I had what they called a hycosy which I believe is the same procedure with the dye injected into the tubes and the uterus scanned. I had it done on 18th March, started cycle 13 on 7th April and got BFP from that cycle on 2nd May :happydance: DF had also started to take zinc and selenium supplements that cycle as recommended by the fertility specialist.

I also had MMC in Nov 09 and 2 chemicals in Oct 10 and March 11.


----------



## MommyMel

oh,,, that such wonderful... you ladies inspire me !

i had my Lap, ovarian drilling and HSG done on the 7th June 2011. I had my AF on 9th June, no real pain as before.... The AF showed up again on the 6th July...... now i am hoping and prying i get my BFP real soon.....

i am longing to have a baby,,,,, even dreaming about it.
Is there anything else i can do or take to help me along ?

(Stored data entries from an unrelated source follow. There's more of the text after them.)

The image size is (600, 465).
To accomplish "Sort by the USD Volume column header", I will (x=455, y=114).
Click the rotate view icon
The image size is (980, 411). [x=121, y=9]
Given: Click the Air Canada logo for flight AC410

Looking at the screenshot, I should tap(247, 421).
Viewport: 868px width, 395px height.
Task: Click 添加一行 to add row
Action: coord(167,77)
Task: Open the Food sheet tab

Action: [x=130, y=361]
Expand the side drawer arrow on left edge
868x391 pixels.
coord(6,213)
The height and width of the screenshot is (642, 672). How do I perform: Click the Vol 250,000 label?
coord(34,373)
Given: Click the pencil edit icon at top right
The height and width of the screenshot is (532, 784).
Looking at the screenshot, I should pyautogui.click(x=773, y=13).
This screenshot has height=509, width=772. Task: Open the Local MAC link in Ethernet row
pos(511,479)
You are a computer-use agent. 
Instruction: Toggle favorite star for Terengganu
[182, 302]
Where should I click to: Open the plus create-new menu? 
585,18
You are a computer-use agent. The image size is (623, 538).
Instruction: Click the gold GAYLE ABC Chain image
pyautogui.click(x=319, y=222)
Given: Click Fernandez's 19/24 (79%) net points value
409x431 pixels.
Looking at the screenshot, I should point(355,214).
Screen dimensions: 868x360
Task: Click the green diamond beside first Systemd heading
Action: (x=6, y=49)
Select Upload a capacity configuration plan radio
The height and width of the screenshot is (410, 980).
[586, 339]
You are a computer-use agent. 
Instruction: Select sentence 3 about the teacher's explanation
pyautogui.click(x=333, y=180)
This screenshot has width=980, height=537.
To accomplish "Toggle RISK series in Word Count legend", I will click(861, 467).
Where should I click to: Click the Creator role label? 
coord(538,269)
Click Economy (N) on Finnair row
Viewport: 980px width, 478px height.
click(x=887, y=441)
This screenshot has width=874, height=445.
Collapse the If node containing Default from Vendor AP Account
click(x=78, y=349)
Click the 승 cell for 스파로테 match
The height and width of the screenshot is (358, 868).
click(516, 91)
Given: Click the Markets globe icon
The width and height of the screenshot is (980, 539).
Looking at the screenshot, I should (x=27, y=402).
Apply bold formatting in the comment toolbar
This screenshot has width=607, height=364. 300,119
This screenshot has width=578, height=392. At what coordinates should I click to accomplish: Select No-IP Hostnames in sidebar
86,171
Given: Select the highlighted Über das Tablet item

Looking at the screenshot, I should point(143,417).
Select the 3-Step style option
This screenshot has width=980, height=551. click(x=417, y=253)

My DH is taking a vitamin called " Centrum" A-Z vitamins in that. i am also on a pre-natal supplement.
thank you once again for the motovation,,,,,,,, i will NOT give up hope !!
xoxo


----------



## lulu83

MommyMel said:


> oh,,, that such wonderful... you ladies inspire me !
> 
> i had my Lap, ovarian drilling and HSG done on the 7th June 2011. I had my AF on 9th June, no real pain as before.... The AF showed up again on the 6th July...... now i am hoping and prying i get my BFP real soon.....
> 
> i am longing to have a baby,,,,, even dreaming about it.
> Is there anything else i can do or take to help me along ?
> 
> My DH is taking a vitamin called " Centrum" A-Z vitamins in that. i am also on a pre-natal supplement.
> thank you once again for the motovation,,,,,,,, i will NOT give up hope !!
> xoxo

Good luck!!! 
Ill cross my fingers for you! Let us know if you get your BFP!!


----------



## mrsmax

Sprry for your losses. Can I ask why you got a HSG when you had a m/c? I only ask as I had HSG last month and got BFP that same cycle and then m/c. Surely if there was a tube problem you wouldnt have got a BFP.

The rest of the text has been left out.